───── DOCUMENT SECTION ─────
Hummus has succumbed to the fusion evolution. You may now find hundreds of variations that have not a single ingredient common to the original puree of chic peas, tahini, garlic and lemon.
Hummus is the Arabic word for chic pea. So when someone from the Middle East - where the dish originates - says hummus, they always mean “with chic peas”. (Or garbanzo bean - same thing.) That could mean a dish with the whole legume as an ingredient or it could be the silky puree that has catapulted hummus onto the world stage as some kind of dip.
The transition of hummus to mean any pureed dip, where cooks take great liberties with the ingredients, is far from an unusual phenomenon in the culinary world. Look at curry, for example: it started as a sauce and has spawned an impressive worldwide lineage of variations that are far from its original self.
This is the nature of cuisine and a beautiful thing, if you ask me. Why not allow an accepted idea to morph and evolve through the contribution of innovative ingredients, flavors, techniques? When we approach food, and life, this way, our possibilities are forever expanding.
However, I do believe in maintaining some integrity of the original dish. When I am taking liberties with a traditional recipe, I will always include some key element of the original. So you will never find a hummus recipe from me with neither chic pea nor tahini. The tiny bit of Puritan in me insists.
─────
PROBLEMS AND TASKS —
a) Answer these questions using the passage about hummus:
(i) What does the Arabic word "hummus" mean?
(ii) What did curry start as?
(iii) Which two ingredients does the writer say a hummus recipe of theirs will never be missing both of?
b) Extract the section of the passage about hummus that begins at the words "This is the" and stops after "in me insists.".
The rows have nothing to do with the passage about hummus.
───── RECORD EXTRACTS ─────
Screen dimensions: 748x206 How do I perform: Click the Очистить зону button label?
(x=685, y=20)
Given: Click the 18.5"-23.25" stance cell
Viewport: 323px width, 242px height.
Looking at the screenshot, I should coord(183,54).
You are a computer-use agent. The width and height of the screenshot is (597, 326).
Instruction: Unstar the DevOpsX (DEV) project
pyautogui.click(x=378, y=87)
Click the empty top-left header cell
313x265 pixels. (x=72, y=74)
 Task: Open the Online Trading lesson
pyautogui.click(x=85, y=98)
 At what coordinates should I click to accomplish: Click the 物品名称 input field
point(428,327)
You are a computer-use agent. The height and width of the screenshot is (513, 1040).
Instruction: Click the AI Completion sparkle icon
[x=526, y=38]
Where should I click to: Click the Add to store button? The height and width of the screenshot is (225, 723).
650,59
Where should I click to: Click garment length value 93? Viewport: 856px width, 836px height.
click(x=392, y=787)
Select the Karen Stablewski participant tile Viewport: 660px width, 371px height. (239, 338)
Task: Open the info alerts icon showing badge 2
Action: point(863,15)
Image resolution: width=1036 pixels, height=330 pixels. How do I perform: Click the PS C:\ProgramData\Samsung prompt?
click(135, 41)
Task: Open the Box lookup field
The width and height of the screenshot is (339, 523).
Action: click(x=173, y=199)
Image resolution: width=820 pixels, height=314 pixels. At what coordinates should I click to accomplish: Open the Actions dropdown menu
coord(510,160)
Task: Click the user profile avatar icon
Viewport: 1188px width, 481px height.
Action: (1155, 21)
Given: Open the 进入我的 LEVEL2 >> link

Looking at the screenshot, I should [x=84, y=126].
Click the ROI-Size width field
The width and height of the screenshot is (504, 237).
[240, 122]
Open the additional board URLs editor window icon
─────
WRITTEN ANSWERS —
a)
(i) Chic pea.
(ii) A sauce.
(iii) Chic pea and tahini.

b)
This is the nature of cuisine and a beautiful thing, if you ask me. Why not allow an accepted idea to morph and evolve through the contribution of innovative ingredients, flavors, techniques? When we approach food, and life, this way, our possibilities are forever expanding.
However, I do believe in maintaining some integrity of the original dish. When I am taking liberties with a traditional recipe, I will always include some key element of the original. So you will never find a hummus recipe from me with neither chic pea nor tahini. The tiny bit of Puritan in me insists.